Gil Winowiscz, the forty seven year old hero of Nose Down, Eyes Up talks to his four dogs (Jimmy, Cheney, Fruity, and Dink) as he putters through his days as caretaker and handyman on an estate in Malibu. Then one day he realizes that they talk to him, too. And that he can understand them.
There's been a recent outbreak of books told exclusively or partly from the perspective of a dog (The Art of Racing in the Rain and The Story of Edgar Sawtelle both come to mind), but I'd wager that none of them is as hilarious as Nose Down, Eyes Up.

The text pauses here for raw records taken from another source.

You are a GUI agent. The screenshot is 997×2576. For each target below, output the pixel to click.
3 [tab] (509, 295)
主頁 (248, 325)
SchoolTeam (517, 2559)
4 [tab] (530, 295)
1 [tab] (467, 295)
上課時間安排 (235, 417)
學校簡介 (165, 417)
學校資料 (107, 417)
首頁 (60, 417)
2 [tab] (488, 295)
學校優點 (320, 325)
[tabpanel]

Let's take the title, first. Jimmy, who Gil's raised from a pup, is the alpha dog of the neighborhood. He takes his responsibilities as alpha seriously, and when Gil accidentally crashes a meeting of the dogs he discovers that Jimmy's been giving them lessons in how to manipulate their humans. Nose down eyes up is one of the primary postures--rather yoga-like, if you will--which dogs use to melt our hearts and get us to do what they want. What, you think you really wanted to throw that ball 75 times in a row, sometimes having to wrest it dripping from the mouth of your manipulative pup? Nah, that's just Fido exercising his power over you.
It seems to me, as a dog lover, that Merrill Markoe captures their various voices and levels of understanding perfectly. The book is a romp, but it's also a keen meditation on the importance of love and family--however that family may be configured. You don't have to be a dog lover to love this book; that will just enhance your enjoyment of it.